■ Set problem a
In the author and reviews text, what position does Joan Acker hold at the University of Oregon?

■ Source document
********
Author / Editor information
Sandra Morgen is Professor of Anthropology and Associate Dean of the Graduate School at the University of Oregon. She is author of books including Into Our Own Hands: The Women's Health Movement in the United States, 1969–1990 and coeditor most recently of Security Disarmed: Critical Perspectives on Gender, Race, and Militarization. Joan Acker is Professor Emerita of Sociology at the University of Oregon and author of Class Questions: Feminist Answers and Doing Comparable Worth: Gender, Class, and Pay Equity. Jill Weigt is Associate Professor of Sociology at California State University–San Marcos.
Reviews
This is a wonderfully thoughtful and illuminating book. For more than a decade, Sandra Morgen, Joan Acker, and Jill Weigt peered into the workings of the Oregon welfare system after the implementation of the draconian reform of 1996. The result is a closely observant picture of just what went on. We learn about the real human costs to mothers and children of the much-heralded shift to 'work first' and 'personal responsibility.' We also learn about the pressures on the staff of the local agencies as they tried to adapt a neoliberal policy designed in Washington to the exigencies of the lives of the poor and troubled people they were mandated to help.
********
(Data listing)
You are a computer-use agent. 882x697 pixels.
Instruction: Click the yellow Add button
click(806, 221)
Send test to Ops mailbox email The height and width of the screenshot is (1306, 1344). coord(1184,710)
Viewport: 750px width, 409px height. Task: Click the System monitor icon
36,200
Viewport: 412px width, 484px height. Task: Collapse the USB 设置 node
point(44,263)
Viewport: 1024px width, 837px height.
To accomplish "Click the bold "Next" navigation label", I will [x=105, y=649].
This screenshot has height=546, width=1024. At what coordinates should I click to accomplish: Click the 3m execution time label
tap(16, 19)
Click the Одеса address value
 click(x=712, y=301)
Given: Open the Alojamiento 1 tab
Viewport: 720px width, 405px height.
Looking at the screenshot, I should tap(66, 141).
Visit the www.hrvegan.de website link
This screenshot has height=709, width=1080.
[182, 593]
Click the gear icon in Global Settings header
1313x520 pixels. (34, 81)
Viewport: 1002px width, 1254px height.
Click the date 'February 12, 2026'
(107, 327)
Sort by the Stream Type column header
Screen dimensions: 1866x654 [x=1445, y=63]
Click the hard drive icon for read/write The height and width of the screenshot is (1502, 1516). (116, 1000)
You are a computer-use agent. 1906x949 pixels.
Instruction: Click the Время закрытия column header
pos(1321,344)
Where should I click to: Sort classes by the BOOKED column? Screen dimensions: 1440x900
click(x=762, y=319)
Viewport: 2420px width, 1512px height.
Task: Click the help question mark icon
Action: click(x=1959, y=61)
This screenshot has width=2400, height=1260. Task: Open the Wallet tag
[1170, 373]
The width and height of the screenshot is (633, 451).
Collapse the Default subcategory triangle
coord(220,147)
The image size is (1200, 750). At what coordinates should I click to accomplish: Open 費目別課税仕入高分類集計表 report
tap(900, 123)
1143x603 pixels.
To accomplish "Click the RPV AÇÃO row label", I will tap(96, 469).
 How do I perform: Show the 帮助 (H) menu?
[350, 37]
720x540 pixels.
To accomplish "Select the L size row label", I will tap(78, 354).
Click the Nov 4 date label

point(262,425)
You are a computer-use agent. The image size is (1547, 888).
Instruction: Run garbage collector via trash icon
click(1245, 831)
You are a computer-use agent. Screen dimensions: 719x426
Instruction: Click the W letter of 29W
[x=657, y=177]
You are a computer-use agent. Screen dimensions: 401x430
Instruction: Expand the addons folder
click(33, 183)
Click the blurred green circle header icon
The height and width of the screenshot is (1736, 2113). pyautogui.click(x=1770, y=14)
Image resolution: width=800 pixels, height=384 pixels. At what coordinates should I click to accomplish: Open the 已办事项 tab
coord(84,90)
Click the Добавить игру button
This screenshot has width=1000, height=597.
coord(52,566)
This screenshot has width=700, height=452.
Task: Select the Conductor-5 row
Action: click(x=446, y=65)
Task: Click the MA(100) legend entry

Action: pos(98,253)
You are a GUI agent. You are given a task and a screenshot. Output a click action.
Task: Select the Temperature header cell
********
■ Set problem b
Copy out the stretch of rows from the line containing "Viewport: 750px width, 409px" through the line containing "will tap(78, 354).", including both of those lines.

■ Right answer a
Professor Emerita of Sociology

■ Right answer b
Viewport: 750px width, 409px height. Task: Click the System monitor icon
36,200
Viewport: 412px width, 484px height. Task: Collapse the USB 设置 node
point(44,263)
Viewport: 1024px width, 837px height.
To accomplish "Click the bold "Next" navigation label", I will [x=105, y=649].
This screenshot has height=546, width=1024. At what coordinates should I click to accomplish: Click the 3m execution time label
tap(16, 19)
Click the Одеса address value
 click(x=712, y=301)
Given: Open the Alojamiento 1 tab
Viewport: 720px width, 405px height.
Looking at the screenshot, I should tap(66, 141).
Visit the www.hrvegan.de website link
This screenshot has height=709, width=1080.
[182, 593]
Click the gear icon in Global Settings header
1313x520 pixels. (34, 81)
Viewport: 1002px width, 1254px height.
Click the date 'February 12, 2026'
(107, 327)
Sort by the Stream Type column header
Screen dimensions: 1866x654 [x=1445, y=63]
Click the hard drive icon for read/write The height and width of the screenshot is (1502, 1516). (116, 1000)
You are a computer-use agent. 1906x949 pixels.
Instruction: Click the Время закрытия column header
pos(1321,344)
Where should I click to: Sort classes by the BOOKED column? Screen dimensions: 1440x900
click(x=762, y=319)
Viewport: 2420px width, 1512px height.
Task: Click the help question mark icon
Action: click(x=1959, y=61)
This screenshot has width=2400, height=1260. Task: Open the Wallet tag
[1170, 373]
The width and height of the screenshot is (633, 451).
Collapse the Default subcategory triangle
coord(220,147)
The image size is (1200, 750). At what coordinates should I click to accomplish: Open 費目別課税仕入高分類集計表 report
tap(900, 123)
1143x603 pixels.
To accomplish "Click the RPV AÇÃO row label", I will tap(96, 469).
 How do I perform: Show the 帮助 (H) menu?
[350, 37]
720x540 pixels.
To accomplish "Select the L size row label", I will tap(78, 354).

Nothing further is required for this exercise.